Challenge: Copy out each line below that contains the string "value".

Supplied records:
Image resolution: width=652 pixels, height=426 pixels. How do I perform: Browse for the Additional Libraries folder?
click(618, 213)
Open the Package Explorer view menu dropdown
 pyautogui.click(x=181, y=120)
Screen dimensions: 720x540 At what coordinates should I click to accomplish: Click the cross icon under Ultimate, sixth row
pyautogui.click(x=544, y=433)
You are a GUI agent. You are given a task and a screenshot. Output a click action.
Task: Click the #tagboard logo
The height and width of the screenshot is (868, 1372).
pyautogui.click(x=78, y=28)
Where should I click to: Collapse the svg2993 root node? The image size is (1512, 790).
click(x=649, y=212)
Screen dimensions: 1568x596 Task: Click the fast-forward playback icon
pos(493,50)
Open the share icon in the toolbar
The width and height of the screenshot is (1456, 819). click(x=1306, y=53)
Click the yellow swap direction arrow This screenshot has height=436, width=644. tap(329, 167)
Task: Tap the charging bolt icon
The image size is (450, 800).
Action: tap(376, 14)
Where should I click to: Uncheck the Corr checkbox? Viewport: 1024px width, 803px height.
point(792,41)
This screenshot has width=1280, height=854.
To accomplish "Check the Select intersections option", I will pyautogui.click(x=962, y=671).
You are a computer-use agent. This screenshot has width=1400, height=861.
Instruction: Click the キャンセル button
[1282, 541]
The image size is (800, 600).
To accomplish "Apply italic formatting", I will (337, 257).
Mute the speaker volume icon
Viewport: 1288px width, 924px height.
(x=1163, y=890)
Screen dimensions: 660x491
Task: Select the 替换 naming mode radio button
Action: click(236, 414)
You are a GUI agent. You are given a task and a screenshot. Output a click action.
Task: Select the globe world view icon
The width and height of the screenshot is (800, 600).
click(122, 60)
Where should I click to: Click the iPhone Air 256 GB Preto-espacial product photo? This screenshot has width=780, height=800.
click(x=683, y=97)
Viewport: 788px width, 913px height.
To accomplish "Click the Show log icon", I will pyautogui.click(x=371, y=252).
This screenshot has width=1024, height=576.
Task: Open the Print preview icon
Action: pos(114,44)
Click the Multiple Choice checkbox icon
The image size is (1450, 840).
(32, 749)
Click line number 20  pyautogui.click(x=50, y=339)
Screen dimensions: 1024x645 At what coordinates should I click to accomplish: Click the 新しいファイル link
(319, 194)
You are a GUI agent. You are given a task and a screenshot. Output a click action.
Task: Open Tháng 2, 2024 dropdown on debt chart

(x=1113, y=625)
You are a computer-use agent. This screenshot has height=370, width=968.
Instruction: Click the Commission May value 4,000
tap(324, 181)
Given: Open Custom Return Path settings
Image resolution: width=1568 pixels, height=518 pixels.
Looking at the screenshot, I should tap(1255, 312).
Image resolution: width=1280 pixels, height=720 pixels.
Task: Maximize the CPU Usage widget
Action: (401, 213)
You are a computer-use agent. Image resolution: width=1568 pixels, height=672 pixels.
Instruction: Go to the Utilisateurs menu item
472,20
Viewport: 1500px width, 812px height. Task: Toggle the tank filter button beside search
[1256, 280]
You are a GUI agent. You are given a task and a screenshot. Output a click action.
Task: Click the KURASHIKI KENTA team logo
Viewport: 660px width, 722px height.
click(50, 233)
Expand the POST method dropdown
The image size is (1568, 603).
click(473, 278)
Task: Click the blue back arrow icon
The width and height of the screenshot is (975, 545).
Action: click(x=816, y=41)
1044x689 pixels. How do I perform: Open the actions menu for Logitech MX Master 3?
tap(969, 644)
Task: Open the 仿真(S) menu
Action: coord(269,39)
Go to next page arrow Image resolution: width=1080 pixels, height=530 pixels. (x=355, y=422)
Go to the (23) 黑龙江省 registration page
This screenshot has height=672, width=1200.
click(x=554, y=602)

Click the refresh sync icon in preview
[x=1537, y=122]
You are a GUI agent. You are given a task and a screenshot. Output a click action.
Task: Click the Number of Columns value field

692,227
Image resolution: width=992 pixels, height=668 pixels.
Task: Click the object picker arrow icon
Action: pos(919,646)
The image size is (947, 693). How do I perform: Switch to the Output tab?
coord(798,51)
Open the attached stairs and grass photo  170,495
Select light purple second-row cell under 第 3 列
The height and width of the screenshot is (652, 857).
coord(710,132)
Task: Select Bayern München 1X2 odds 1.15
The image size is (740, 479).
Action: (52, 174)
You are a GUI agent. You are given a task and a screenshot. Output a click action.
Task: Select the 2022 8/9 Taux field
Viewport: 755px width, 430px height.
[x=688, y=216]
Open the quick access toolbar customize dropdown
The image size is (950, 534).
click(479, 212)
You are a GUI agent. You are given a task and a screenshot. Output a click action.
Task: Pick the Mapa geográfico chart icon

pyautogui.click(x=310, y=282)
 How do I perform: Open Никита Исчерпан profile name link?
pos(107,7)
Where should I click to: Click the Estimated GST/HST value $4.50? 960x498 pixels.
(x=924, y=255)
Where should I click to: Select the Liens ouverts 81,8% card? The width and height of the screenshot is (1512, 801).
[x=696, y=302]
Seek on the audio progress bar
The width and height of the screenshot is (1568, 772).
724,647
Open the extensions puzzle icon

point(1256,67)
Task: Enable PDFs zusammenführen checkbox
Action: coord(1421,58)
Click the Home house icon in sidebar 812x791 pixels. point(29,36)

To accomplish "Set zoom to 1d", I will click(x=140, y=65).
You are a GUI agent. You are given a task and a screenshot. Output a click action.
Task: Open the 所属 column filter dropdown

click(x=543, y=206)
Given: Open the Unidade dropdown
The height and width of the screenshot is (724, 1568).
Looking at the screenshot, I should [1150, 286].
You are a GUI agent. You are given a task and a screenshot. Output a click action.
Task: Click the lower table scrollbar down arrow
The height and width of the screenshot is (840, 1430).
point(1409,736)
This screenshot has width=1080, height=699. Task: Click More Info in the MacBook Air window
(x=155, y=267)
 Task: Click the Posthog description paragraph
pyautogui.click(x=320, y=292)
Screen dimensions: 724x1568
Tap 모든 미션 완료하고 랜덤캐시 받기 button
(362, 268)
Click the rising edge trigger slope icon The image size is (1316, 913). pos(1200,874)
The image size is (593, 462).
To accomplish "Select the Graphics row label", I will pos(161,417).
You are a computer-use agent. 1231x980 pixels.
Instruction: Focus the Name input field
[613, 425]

Reply to the task:
Instruction: Click the Commission May value 4,000
Task: Click the Number of Columns value field
Where should I click to: Click the Estimated GST/HST value $4.50? 960x498 pixels.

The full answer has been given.